**What the task asks:**
Check every line below for the string "cell", and copy the lines that contain it.

**Information:**

○ ○ ○ ○ ○

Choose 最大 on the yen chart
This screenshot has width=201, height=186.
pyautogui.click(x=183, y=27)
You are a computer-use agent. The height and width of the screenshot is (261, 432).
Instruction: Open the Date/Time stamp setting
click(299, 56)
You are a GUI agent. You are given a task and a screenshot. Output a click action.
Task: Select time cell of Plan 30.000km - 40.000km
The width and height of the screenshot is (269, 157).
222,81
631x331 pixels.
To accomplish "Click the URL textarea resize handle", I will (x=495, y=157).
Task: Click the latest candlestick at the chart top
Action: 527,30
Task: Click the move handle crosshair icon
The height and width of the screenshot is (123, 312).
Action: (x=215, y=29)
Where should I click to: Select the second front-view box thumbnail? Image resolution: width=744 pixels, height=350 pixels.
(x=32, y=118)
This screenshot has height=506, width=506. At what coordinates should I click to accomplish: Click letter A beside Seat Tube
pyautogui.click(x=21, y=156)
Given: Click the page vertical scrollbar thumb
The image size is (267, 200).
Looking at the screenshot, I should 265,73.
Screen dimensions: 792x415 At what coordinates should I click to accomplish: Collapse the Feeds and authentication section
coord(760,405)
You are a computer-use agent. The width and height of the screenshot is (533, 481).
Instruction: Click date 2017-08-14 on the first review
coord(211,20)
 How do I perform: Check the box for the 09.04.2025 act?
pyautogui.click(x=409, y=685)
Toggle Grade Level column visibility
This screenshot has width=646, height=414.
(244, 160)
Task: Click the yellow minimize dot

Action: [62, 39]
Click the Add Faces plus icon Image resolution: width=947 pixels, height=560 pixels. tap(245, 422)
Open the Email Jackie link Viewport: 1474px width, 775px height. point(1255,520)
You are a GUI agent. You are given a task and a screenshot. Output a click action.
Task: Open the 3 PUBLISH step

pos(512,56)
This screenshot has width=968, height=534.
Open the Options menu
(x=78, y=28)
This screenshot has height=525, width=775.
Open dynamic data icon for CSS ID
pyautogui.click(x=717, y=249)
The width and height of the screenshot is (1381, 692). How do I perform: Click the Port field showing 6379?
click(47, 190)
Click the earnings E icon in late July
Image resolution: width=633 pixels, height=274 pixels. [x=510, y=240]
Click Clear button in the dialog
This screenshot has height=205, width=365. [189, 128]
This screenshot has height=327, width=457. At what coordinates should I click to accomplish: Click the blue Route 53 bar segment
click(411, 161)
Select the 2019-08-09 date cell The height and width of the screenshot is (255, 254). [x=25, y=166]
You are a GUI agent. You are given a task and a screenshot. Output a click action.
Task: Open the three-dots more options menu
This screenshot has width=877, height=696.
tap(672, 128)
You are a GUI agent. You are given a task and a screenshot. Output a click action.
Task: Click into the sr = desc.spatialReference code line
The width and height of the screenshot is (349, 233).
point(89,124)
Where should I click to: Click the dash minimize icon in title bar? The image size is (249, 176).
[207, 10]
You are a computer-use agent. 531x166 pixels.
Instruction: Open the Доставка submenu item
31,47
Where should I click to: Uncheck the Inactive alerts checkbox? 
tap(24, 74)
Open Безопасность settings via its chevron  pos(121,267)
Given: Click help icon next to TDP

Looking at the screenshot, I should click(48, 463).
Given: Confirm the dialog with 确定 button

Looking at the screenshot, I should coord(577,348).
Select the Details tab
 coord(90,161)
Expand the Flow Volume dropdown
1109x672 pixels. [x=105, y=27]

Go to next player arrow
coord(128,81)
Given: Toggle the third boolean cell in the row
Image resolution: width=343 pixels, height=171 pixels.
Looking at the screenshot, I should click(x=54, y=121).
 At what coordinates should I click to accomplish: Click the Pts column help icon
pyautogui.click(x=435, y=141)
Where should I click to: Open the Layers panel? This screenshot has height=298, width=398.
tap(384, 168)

○ ○ ○ ○ ○

**Answer for this exercise:**
Task: Select time cell of Plan 30.000km - 40.000km
Select the 2019-08-09 date cell The height and width of the screenshot is (255, 254). [x=25, y=166]
Given: Toggle the third boolean cell in the row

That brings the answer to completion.